(Source records)

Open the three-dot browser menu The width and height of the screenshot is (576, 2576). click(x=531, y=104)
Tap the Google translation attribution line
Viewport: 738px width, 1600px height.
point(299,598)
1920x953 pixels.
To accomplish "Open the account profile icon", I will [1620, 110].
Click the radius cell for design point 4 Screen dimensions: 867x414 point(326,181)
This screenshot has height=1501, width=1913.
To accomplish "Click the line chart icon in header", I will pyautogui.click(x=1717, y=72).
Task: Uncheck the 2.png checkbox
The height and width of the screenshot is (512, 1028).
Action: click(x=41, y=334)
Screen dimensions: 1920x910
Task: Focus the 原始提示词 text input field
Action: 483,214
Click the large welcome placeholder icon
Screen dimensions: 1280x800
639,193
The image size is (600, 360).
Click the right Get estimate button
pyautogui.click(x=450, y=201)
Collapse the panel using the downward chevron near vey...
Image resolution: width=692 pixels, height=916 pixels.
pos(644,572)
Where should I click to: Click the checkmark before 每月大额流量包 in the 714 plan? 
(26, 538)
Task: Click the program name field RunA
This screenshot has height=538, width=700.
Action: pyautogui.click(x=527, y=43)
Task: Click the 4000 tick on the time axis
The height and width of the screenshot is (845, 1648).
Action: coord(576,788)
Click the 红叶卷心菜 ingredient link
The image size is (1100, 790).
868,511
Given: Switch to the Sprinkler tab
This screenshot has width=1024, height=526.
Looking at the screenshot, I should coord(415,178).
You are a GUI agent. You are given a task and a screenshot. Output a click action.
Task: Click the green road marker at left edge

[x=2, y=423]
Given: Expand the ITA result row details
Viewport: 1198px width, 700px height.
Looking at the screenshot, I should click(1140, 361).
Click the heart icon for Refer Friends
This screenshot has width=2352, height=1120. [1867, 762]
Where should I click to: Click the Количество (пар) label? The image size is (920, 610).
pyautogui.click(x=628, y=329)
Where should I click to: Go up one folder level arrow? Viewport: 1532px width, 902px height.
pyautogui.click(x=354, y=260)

REQUIREMENT
Restate, please, word for word the span of records running from the first line to the line bearing "The image size is (600, 360).", both included, and nothing outside it.

ANSWER AREA
Open the three-dot browser menu The width and height of the screenshot is (576, 2576). click(x=531, y=104)
Tap the Google translation attribution line
Viewport: 738px width, 1600px height.
point(299,598)
1920x953 pixels.
To accomplish "Open the account profile icon", I will [1620, 110].
Click the radius cell for design point 4 Screen dimensions: 867x414 point(326,181)
This screenshot has height=1501, width=1913.
To accomplish "Click the line chart icon in header", I will pyautogui.click(x=1717, y=72).
Task: Uncheck the 2.png checkbox
The height and width of the screenshot is (512, 1028).
Action: click(x=41, y=334)
Screen dimensions: 1920x910
Task: Focus the 原始提示词 text input field
Action: 483,214
Click the large welcome placeholder icon
Screen dimensions: 1280x800
639,193
The image size is (600, 360).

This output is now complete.